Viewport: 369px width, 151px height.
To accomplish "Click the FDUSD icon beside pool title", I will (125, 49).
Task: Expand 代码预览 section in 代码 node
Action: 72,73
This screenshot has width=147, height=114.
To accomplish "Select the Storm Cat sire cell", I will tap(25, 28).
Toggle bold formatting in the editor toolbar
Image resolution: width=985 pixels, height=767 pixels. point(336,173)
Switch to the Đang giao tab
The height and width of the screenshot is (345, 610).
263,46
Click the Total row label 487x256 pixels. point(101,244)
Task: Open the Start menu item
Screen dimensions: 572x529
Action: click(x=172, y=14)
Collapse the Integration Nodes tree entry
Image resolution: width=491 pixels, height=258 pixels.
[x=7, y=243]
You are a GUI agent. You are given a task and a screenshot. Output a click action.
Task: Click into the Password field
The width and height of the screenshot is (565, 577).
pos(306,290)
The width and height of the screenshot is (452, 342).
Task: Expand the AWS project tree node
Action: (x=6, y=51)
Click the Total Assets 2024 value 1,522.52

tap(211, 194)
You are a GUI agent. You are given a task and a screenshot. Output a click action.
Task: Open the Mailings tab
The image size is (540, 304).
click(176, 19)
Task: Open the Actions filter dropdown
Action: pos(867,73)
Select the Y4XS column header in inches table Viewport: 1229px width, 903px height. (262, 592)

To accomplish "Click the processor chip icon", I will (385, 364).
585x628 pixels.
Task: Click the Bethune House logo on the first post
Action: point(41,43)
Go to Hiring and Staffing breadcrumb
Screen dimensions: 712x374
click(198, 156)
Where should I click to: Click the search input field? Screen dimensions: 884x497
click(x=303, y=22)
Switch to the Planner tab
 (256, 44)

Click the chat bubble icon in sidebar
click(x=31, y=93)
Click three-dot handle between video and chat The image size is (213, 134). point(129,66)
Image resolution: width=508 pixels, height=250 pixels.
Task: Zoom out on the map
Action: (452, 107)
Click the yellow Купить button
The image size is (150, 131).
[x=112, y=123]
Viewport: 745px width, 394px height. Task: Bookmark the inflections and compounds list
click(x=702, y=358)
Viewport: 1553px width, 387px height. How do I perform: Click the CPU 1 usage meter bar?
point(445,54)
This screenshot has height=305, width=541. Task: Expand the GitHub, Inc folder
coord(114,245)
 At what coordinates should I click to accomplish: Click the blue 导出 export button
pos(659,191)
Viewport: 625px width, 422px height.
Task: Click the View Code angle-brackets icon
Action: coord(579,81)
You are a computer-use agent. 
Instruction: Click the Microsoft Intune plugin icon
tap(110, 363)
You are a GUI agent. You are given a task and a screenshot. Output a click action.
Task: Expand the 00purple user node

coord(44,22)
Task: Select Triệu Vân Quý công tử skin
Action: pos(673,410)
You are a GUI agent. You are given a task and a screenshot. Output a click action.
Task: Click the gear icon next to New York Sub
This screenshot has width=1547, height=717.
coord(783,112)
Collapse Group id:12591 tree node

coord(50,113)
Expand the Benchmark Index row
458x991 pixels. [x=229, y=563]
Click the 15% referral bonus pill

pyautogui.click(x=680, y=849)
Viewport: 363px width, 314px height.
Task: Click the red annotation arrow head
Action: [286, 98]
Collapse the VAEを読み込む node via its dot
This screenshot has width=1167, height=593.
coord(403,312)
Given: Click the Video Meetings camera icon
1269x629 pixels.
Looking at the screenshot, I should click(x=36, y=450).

* _Work task_: Please reproduce each entry exactly as it appears.

* _Answer for the task_:
Viewport: 369px width, 151px height.
To accomplish "Click the FDUSD icon beside pool title", I will (125, 49).
Task: Expand 代码预览 section in 代码 node
Action: 72,73
This screenshot has width=147, height=114.
To accomplish "Select the Storm Cat sire cell", I will tap(25, 28).
Toggle bold formatting in the editor toolbar
Image resolution: width=985 pixels, height=767 pixels. point(336,173)
Switch to the Đang giao tab
The height and width of the screenshot is (345, 610).
263,46
Click the Total row label 487x256 pixels. point(101,244)
Task: Open the Start menu item
Screen dimensions: 572x529
Action: click(x=172, y=14)
Collapse the Integration Nodes tree entry
Image resolution: width=491 pixels, height=258 pixels.
[x=7, y=243]
You are a GUI agent. You are given a task and a screenshot. Output a click action.
Task: Click into the Password field
The width and height of the screenshot is (565, 577).
pos(306,290)
The width and height of the screenshot is (452, 342).
Task: Expand the AWS project tree node
Action: (x=6, y=51)
Click the Total Assets 2024 value 1,522.52

tap(211, 194)
You are a GUI agent. You are given a task and a screenshot. Output a click action.
Task: Open the Mailings tab
The image size is (540, 304).
click(176, 19)
Task: Open the Actions filter dropdown
Action: pos(867,73)
Select the Y4XS column header in inches table Viewport: 1229px width, 903px height. (262, 592)

To accomplish "Click the processor chip icon", I will (385, 364).
585x628 pixels.
Task: Click the Bethune House logo on the first post
Action: point(41,43)
Go to Hiring and Staffing breadcrumb
Screen dimensions: 712x374
click(198, 156)
Where should I click to: Click the search input field? Screen dimensions: 884x497
click(x=303, y=22)
Switch to the Planner tab
 (256, 44)

Click the chat bubble icon in sidebar
click(x=31, y=93)
Click three-dot handle between video and chat The image size is (213, 134). point(129,66)
Image resolution: width=508 pixels, height=250 pixels.
Task: Zoom out on the map
Action: (452, 107)
Click the yellow Купить button
The image size is (150, 131).
[x=112, y=123]
Viewport: 745px width, 394px height. Task: Bookmark the inflections and compounds list
click(x=702, y=358)
Viewport: 1553px width, 387px height. How do I perform: Click the CPU 1 usage meter bar?
point(445,54)
This screenshot has height=305, width=541. Task: Expand the GitHub, Inc folder
coord(114,245)
 At what coordinates should I click to accomplish: Click the blue 导出 export button
pos(659,191)
Viewport: 625px width, 422px height.
Task: Click the View Code angle-brackets icon
Action: coord(579,81)
You are a computer-use agent. 
Instruction: Click the Microsoft Intune plugin icon
tap(110, 363)
You are a GUI agent. You are given a task and a screenshot. Output a click action.
Task: Expand the 00purple user node

coord(44,22)
Task: Select Triệu Vân Quý công tử skin
Action: pos(673,410)
You are a GUI agent. You are given a task and a screenshot. Output a click action.
Task: Click the gear icon next to New York Sub
This screenshot has width=1547, height=717.
coord(783,112)
Collapse Group id:12591 tree node

coord(50,113)
Expand the Benchmark Index row
458x991 pixels. [x=229, y=563]
Click the 15% referral bonus pill

pyautogui.click(x=680, y=849)
Viewport: 363px width, 314px height.
Task: Click the red annotation arrow head
Action: [286, 98]
Collapse the VAEを読み込む node via its dot
This screenshot has width=1167, height=593.
coord(403,312)
Given: Click the Video Meetings camera icon
1269x629 pixels.
Looking at the screenshot, I should click(x=36, y=450).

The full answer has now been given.